**Con la información:**
1) Responde estas preguntas sobre el relato del tío, cada una en su propia línea:
(a) ¿Qué estaba haciendo el tío cuando quien narra se lo encontró?
(b) ¿De dónde regresaba quien narra esa madrugada?
(c) ¿Qué le diagnosticaron al tío unos días después?
2) Retoma el relato del tío a partir de su última oración y sigue escribiéndolo.

A mi tío me lo encontré una madrugada, yo regresando de tomar unas copas y él montando la terraza del bar familiar, con la espalda apoyada en la oscura piedra de la fachada y el gesto de evidente de dolor. Les mentiría si dijese que sentí compasión o cierta lástima y por eso me acerqué a preguntar, no, pero me acerqué. Y le pregunté qué le sucedía, con esa mala cara y palabras secas con que se preguntan las cosas entre quiénes se guardan rencores. Apenas unos días después, a mi tío le diagnosticaron un cáncer de pulmón, de esa variedad tan engañosa que lo llaman de células pequeñas, al que uno imagina casi inofensivo, infantil, y luego resulta que se trata del peor hijo de puta que se te puede colar en casa.

**Datos mostrados:**
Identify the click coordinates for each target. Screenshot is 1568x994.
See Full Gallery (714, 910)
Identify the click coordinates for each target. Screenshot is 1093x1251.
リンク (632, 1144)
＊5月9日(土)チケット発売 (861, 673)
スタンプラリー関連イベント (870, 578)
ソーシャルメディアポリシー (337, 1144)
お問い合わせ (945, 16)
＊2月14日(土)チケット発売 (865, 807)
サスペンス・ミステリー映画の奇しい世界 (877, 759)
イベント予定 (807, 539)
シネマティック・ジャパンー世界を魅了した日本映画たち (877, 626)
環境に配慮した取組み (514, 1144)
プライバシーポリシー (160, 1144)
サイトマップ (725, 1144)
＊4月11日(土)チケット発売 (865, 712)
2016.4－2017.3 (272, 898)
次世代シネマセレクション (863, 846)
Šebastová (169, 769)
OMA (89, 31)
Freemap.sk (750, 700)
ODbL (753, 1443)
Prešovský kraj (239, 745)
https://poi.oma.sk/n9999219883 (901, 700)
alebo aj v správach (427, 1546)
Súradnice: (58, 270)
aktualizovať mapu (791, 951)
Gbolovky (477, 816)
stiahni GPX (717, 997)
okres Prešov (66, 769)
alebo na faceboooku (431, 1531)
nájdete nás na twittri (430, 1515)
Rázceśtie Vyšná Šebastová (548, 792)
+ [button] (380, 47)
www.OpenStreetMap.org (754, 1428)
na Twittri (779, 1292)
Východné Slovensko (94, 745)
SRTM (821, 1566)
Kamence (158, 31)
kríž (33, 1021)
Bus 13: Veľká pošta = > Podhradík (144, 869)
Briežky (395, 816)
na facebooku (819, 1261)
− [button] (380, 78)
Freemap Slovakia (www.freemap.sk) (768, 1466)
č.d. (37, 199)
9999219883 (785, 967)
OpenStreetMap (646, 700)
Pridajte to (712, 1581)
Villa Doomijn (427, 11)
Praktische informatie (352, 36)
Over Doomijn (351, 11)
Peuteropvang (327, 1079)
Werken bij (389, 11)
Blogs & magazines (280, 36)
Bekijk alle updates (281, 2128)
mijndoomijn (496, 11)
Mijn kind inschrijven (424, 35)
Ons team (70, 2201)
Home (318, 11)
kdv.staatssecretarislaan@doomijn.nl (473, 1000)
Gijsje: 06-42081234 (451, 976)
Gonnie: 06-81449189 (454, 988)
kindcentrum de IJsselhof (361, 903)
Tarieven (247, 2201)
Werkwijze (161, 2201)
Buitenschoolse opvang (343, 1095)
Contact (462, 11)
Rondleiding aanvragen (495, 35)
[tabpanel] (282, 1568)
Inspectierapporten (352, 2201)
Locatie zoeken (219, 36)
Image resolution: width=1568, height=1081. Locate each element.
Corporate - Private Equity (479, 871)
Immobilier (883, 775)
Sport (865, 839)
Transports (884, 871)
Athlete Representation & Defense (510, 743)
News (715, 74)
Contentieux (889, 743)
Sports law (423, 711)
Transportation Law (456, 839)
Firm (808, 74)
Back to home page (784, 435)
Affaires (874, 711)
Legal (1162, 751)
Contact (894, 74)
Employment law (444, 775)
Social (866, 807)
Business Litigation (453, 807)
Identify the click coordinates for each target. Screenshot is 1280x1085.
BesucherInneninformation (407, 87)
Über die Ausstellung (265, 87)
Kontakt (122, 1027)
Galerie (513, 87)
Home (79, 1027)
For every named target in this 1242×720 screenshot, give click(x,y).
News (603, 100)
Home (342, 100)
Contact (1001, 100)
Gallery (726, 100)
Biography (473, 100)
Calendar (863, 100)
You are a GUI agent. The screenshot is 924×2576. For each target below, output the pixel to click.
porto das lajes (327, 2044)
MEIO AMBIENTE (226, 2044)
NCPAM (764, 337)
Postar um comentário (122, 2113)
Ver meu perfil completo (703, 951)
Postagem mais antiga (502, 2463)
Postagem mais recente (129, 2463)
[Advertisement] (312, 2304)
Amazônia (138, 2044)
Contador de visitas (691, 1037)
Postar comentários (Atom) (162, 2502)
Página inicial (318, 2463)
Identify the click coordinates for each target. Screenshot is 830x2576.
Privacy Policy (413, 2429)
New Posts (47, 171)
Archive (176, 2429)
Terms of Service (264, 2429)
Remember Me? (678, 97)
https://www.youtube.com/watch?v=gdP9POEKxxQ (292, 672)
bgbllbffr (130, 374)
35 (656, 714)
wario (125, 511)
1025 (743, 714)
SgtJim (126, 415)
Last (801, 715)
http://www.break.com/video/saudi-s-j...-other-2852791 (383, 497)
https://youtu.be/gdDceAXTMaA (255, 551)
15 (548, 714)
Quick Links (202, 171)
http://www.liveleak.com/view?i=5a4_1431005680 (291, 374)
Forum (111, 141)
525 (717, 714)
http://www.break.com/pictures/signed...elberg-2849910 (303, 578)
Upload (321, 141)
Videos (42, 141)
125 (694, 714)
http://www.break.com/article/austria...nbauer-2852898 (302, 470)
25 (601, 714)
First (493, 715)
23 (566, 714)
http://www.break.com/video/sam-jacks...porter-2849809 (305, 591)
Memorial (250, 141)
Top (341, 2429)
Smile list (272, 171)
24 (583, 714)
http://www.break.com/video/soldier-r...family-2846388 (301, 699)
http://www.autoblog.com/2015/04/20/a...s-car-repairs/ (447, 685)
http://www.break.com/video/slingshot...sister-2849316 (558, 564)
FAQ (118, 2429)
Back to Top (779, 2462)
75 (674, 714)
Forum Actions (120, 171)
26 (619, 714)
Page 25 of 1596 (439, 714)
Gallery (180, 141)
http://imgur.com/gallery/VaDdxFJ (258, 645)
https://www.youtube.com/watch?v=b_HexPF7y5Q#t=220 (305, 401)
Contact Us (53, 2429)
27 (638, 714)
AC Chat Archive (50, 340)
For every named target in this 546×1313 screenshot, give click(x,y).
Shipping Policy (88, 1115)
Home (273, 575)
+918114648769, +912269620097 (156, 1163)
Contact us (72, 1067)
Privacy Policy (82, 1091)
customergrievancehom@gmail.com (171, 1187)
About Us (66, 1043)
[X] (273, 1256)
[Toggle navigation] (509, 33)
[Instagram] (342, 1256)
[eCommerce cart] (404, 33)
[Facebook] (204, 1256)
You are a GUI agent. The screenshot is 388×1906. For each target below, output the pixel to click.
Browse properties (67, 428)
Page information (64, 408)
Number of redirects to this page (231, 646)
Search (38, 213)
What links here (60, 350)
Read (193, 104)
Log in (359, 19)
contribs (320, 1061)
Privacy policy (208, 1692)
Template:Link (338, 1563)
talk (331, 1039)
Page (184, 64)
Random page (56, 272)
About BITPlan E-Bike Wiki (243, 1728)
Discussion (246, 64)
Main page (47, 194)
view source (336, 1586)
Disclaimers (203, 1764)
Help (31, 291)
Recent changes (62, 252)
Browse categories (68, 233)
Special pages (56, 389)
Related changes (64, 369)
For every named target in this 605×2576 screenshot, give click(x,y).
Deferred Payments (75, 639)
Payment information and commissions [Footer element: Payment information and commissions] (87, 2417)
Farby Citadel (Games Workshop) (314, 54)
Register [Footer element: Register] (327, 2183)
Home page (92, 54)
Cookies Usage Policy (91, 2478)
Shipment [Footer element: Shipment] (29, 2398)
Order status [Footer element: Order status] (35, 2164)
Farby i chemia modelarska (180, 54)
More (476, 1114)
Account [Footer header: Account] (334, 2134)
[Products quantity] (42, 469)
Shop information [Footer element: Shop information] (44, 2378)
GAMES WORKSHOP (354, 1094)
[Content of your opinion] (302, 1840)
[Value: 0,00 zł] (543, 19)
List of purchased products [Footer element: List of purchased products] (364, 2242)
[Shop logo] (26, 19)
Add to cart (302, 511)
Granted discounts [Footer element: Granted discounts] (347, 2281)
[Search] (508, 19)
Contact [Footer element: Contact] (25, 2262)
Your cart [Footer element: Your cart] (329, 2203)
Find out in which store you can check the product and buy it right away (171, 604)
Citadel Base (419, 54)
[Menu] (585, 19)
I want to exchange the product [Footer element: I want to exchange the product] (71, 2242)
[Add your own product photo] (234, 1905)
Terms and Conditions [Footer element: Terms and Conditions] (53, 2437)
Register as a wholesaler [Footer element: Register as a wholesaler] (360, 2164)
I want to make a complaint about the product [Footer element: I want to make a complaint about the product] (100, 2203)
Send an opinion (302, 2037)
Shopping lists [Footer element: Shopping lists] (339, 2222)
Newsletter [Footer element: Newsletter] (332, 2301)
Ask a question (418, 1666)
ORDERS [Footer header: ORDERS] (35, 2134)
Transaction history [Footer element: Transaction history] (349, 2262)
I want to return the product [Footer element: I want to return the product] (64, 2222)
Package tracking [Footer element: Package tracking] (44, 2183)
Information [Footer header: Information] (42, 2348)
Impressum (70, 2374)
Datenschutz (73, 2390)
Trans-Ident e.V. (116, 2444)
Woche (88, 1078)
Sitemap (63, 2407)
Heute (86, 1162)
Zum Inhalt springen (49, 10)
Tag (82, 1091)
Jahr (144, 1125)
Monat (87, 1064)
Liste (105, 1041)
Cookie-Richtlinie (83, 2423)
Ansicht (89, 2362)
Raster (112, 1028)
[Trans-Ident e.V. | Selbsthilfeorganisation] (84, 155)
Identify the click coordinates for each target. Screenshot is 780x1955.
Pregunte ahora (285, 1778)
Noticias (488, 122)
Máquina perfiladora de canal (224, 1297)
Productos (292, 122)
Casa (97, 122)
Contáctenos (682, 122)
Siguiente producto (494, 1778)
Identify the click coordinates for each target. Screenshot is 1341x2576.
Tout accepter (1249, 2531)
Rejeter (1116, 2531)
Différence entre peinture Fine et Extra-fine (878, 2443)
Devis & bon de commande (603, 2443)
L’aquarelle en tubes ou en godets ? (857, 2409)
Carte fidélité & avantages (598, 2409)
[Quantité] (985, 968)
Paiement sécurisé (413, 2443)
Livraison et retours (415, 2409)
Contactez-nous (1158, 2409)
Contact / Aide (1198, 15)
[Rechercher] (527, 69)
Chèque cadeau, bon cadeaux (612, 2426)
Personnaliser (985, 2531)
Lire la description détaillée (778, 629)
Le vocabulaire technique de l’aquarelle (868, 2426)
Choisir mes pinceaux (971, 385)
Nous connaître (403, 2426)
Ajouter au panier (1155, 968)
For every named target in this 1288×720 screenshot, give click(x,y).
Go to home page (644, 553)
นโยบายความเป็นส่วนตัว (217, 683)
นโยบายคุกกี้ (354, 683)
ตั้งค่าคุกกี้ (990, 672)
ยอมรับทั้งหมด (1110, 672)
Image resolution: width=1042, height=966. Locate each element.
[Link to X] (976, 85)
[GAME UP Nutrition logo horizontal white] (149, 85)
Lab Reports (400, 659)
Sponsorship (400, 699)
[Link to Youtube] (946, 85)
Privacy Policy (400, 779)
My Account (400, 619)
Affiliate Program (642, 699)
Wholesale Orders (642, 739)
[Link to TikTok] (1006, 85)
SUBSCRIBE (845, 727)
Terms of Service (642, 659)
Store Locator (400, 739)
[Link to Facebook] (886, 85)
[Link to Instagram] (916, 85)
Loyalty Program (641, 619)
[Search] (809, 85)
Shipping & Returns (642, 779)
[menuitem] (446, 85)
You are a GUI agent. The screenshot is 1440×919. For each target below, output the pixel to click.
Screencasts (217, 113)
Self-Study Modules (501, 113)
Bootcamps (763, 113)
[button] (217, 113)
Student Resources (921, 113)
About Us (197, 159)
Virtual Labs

**Respuestas a continuación:**
1)
(a) Estaba montando la terraza del bar familiar.
(b) Regresaba de tomar unas copas.
(c) Un cáncer de pulmón de células pequeñas.

2)
Unos meses después, con mi tío convertido ya en un enfermo oficial de cáncer, con su carnet de socio del club de la quimioterapia, su cabeza pelada y un continuo ir y venir de visitas, de esas que pretenden animarte pero que uno sospecha, él así me lo decía, solo vienen a verte por última vez, nos enteramos de la enfermedad de Tito Vilanova por la televisión, por entonces segundo entrenador del Barça y ayudante primero de Pep Guardiola, el hombre que había llegado de la Tercera División para cambiar el panorama futbolístico mundial. Cuándo mi tío decidió que ya no luchaba más, que se había cansado de sentirse una carga para los demás y se dejó llevar, hacía apenas unos meses que Tito era el primer entrenador del Barça, aparentemente recuperado del mal que le había obligado a replantearse el resto de su vida, la que fuese que le quedase, pues esta es una de las señas de identidad más claras de la enfermedad; te pone el minutero en función de segundero.
A Paco, a mi tío, el cáncer lo convirtió a mis ojos en una buena persona, algo que en más de veinte años de convivencia forzada y forzosa apenas sospeché un par de veces; una cuándo su hijo pequeño enfermó y parecía que se nos moría , y otra cuándo yo me marché a Andorra, casi exiliado, y él no quiso despedirse porque era incapaz de dejar de llorar. Antes de caer enfermo, se había empeñado definitivamente en destrozar su vida, al menos la de las fotos y el libro de familia, no tanto la social, y a punto estuvo de arruinarnos a todos pues encontraba una media naranja en cada brasileña que frecuentaba, y a todas les pagabas deudas, caprichos, viajes a visitar a la familia e incluso algún que otro negocio, como una peluquería de señoras en Sao Paulo que algún día tengo pensado visitar, a fin de cuentas, los Cabeleira somos los principales accionistas.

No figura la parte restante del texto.